Task details:
Omit any pictures, and restate word for word only the lines from the one with "Screen dimensions: 800x411" through the end of the data below.

Dataset extract:
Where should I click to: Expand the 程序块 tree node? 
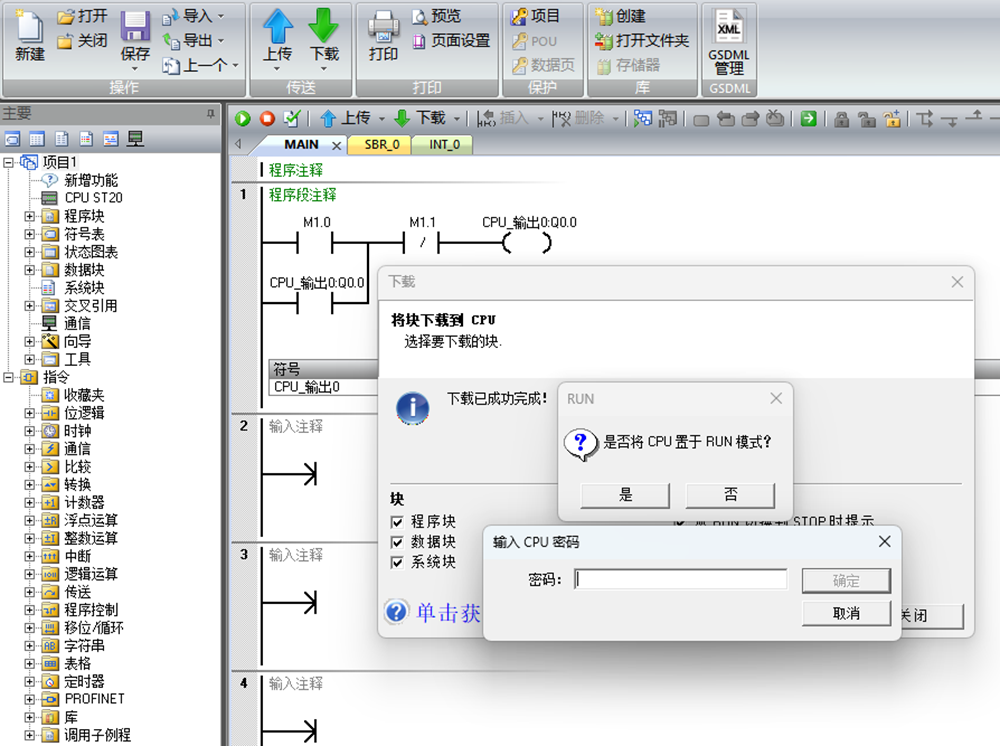(x=29, y=216)
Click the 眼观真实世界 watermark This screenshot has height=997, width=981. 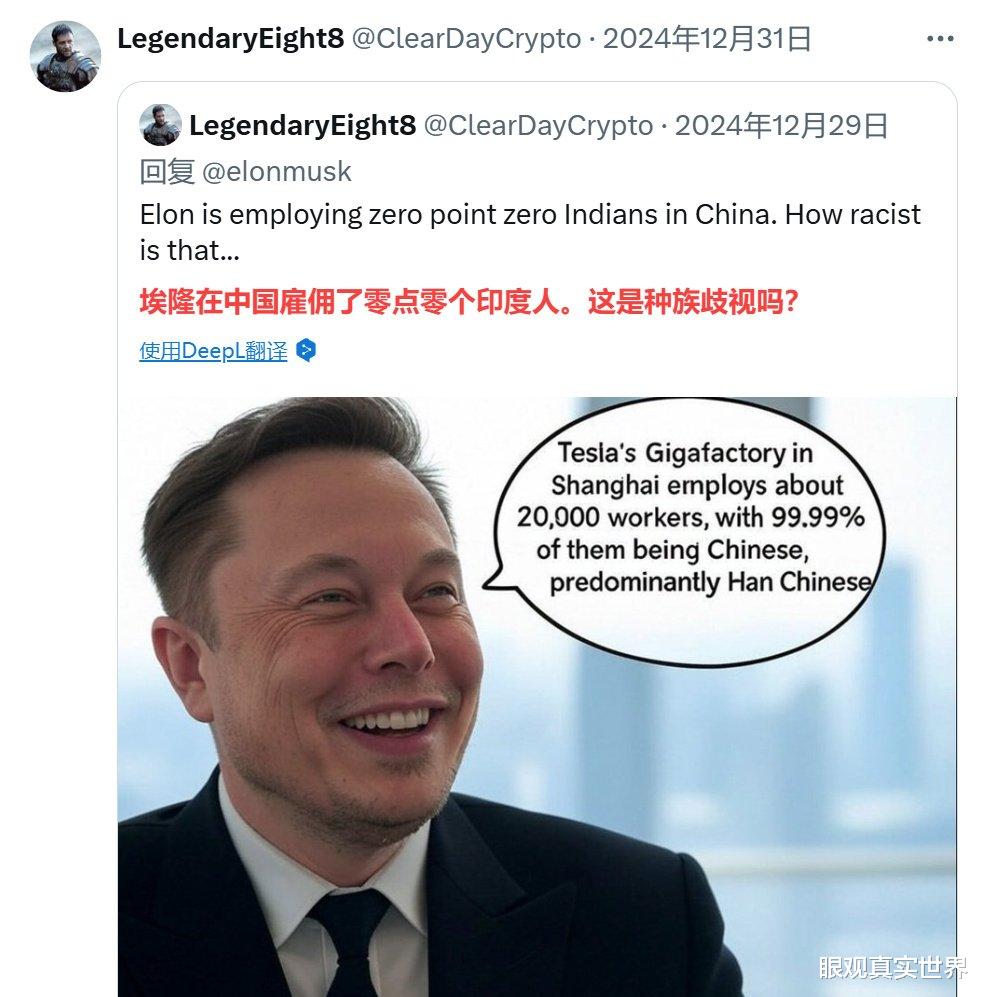pos(891,967)
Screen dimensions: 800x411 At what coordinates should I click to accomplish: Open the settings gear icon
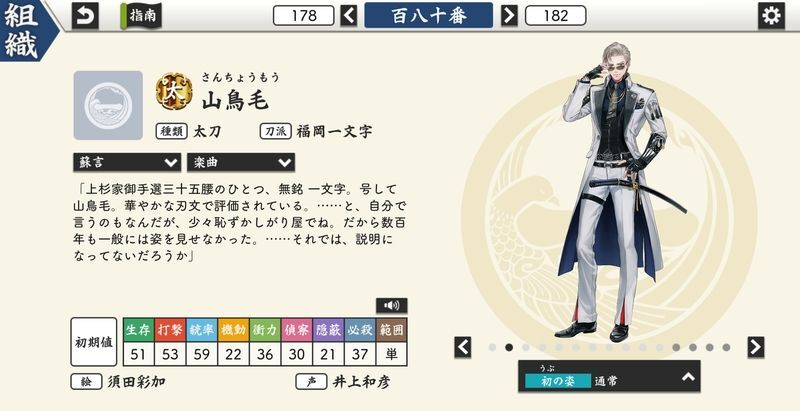point(771,16)
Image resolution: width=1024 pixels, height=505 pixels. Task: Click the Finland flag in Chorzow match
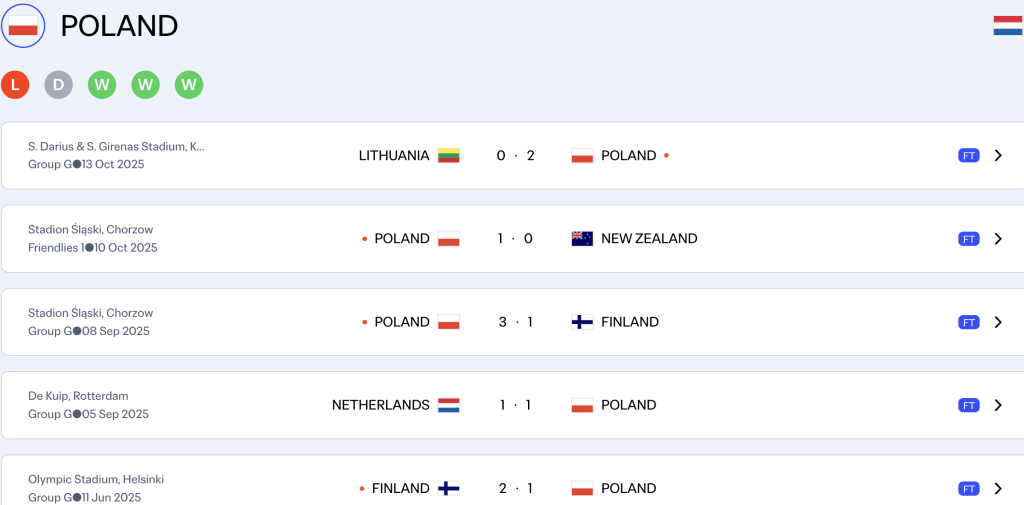coord(582,322)
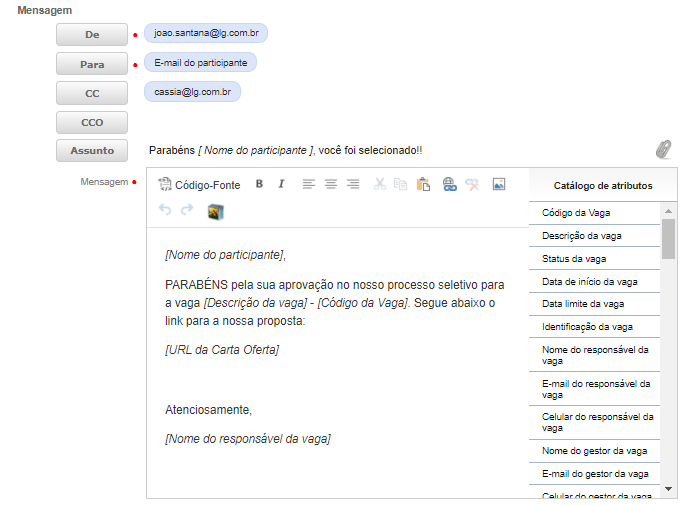The width and height of the screenshot is (692, 505).
Task: Click the De sender button
Action: pos(92,34)
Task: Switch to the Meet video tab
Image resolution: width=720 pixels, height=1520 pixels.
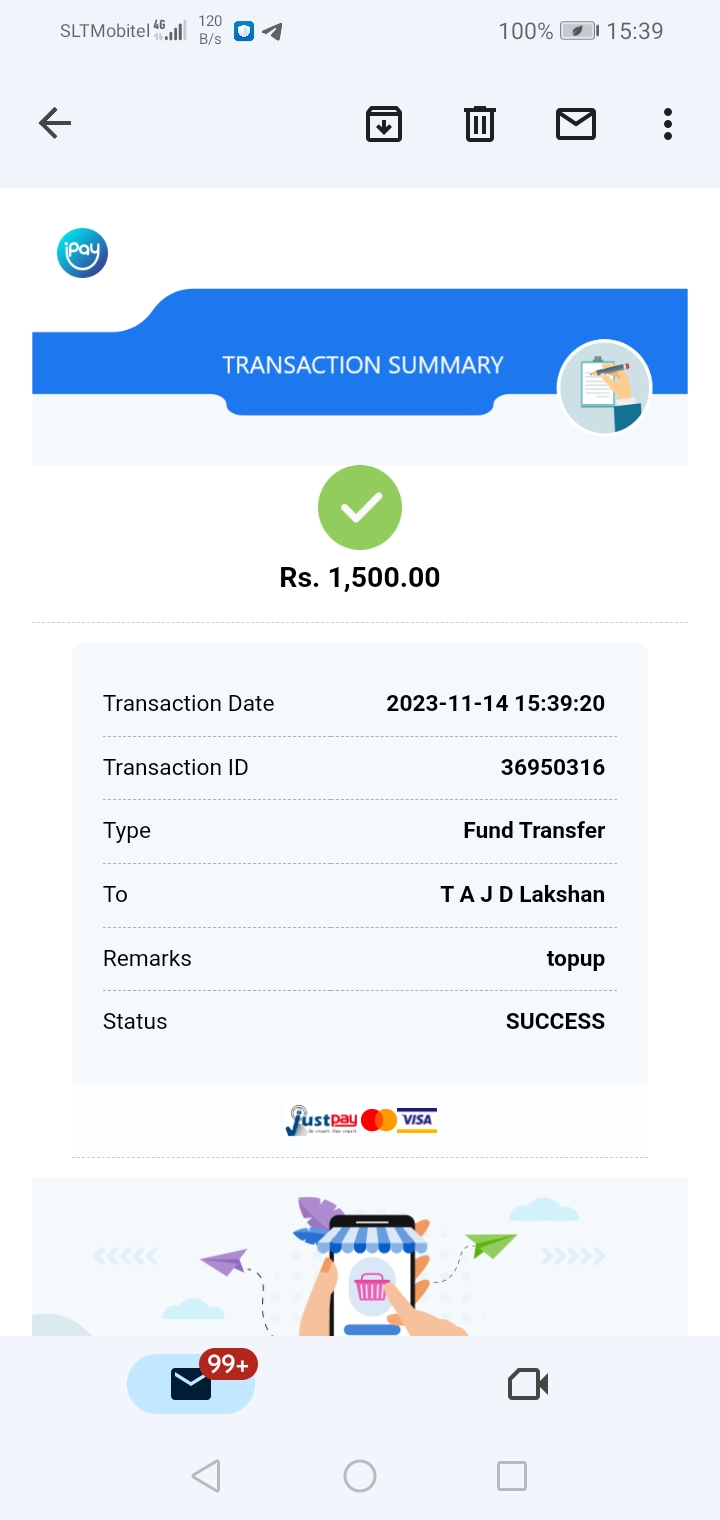Action: (x=528, y=1384)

Solved exercise:
Screen dimensions: 800x411 At what coordinates should I click to accomplish: Open the settings gear icon
point(771,16)
Image resolution: width=1024 pixels, height=505 pixels. Task: Click the Finland flag in Chorzow match
coord(582,322)
The width and height of the screenshot is (692, 505).
Task: Click the De sender button
Action: pos(92,34)
Task: Switch to the Meet video tab
Image resolution: width=720 pixels, height=1520 pixels.
Action: (x=528, y=1384)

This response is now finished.